*** SUPPLIED MATERIAL ***

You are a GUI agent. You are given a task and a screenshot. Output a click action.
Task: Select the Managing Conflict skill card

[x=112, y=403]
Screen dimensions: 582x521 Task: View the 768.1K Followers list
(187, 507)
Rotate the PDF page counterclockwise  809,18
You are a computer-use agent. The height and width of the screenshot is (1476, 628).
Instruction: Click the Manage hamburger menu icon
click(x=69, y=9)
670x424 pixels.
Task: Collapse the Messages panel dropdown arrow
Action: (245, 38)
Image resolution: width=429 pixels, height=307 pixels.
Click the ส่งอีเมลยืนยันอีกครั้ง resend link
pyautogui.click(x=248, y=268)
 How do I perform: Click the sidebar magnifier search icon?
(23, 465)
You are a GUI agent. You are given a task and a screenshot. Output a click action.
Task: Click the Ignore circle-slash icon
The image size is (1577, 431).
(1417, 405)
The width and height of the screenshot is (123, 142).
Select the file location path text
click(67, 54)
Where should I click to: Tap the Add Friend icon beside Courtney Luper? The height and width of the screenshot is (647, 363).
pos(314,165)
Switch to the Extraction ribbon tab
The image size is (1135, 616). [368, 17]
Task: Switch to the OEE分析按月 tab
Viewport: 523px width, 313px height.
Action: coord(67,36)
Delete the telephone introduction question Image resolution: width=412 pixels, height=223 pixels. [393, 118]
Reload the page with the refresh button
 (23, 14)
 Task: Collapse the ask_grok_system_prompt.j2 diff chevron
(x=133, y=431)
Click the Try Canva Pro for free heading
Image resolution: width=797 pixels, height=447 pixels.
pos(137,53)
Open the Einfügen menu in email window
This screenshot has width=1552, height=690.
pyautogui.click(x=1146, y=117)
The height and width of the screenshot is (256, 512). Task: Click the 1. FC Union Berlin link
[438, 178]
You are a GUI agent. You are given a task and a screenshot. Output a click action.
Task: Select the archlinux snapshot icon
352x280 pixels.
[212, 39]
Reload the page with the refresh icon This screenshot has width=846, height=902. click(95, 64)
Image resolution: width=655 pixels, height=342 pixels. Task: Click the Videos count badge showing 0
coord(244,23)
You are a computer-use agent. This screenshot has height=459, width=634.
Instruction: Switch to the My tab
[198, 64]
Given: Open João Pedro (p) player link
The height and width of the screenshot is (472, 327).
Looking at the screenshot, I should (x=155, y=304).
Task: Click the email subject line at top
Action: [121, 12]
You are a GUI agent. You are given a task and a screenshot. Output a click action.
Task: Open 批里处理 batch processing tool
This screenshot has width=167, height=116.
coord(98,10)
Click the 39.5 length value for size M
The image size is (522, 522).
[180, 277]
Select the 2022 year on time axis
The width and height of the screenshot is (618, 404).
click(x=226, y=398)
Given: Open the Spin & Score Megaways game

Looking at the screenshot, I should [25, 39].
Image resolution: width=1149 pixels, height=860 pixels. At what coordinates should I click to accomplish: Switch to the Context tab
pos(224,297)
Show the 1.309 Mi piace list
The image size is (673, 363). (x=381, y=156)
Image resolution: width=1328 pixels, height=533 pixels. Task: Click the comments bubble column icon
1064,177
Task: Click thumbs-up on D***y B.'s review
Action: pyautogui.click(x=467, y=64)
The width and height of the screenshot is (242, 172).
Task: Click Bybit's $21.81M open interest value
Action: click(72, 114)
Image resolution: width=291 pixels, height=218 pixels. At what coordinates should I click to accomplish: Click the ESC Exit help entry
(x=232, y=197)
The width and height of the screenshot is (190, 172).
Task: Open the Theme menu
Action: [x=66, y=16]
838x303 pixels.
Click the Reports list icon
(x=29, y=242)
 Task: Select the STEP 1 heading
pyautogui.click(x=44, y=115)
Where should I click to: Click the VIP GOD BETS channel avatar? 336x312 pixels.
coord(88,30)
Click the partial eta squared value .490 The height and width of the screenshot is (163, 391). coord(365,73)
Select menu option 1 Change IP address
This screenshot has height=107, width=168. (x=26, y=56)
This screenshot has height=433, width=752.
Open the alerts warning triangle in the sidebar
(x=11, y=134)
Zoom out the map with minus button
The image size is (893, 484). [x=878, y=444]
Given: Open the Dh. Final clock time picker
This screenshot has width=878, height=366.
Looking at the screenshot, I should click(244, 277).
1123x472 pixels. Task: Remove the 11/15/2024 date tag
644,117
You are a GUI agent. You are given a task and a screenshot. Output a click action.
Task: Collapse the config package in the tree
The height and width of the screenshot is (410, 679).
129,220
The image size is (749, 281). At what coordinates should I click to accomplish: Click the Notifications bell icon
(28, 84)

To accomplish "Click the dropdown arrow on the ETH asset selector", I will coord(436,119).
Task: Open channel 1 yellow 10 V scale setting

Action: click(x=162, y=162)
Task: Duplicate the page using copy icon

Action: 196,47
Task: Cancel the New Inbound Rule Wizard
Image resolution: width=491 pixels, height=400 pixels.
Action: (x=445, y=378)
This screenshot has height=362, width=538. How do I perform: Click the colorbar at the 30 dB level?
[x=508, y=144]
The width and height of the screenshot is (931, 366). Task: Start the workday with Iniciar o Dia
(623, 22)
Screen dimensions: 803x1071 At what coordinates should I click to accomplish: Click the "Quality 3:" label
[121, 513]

*** End of SUPPLIED MATERIAL ***

## [INSTRUCTIONS FOR THE TASK]
Reproduce, exactly and only, the lines running from the one with "This screenshot has width=878, height=366." to the end of the listing above.

## [SOLUTION]
This screenshot has width=878, height=366.
Looking at the screenshot, I should click(244, 277).
1123x472 pixels. Task: Remove the 11/15/2024 date tag
644,117
You are a GUI agent. You are given a task and a screenshot. Output a click action.
Task: Collapse the config package in the tree
The height and width of the screenshot is (410, 679).
129,220
The image size is (749, 281). At what coordinates should I click to accomplish: Click the Notifications bell icon
(28, 84)

To accomplish "Click the dropdown arrow on the ETH asset selector", I will coord(436,119).
Task: Open channel 1 yellow 10 V scale setting

Action: click(x=162, y=162)
Task: Duplicate the page using copy icon

Action: 196,47
Task: Cancel the New Inbound Rule Wizard
Image resolution: width=491 pixels, height=400 pixels.
Action: (x=445, y=378)
This screenshot has height=362, width=538. How do I perform: Click the colorbar at the 30 dB level?
[x=508, y=144]
The width and height of the screenshot is (931, 366). Task: Start the workday with Iniciar o Dia
(623, 22)
Screen dimensions: 803x1071 At what coordinates should I click to accomplish: Click the "Quality 3:" label
[121, 513]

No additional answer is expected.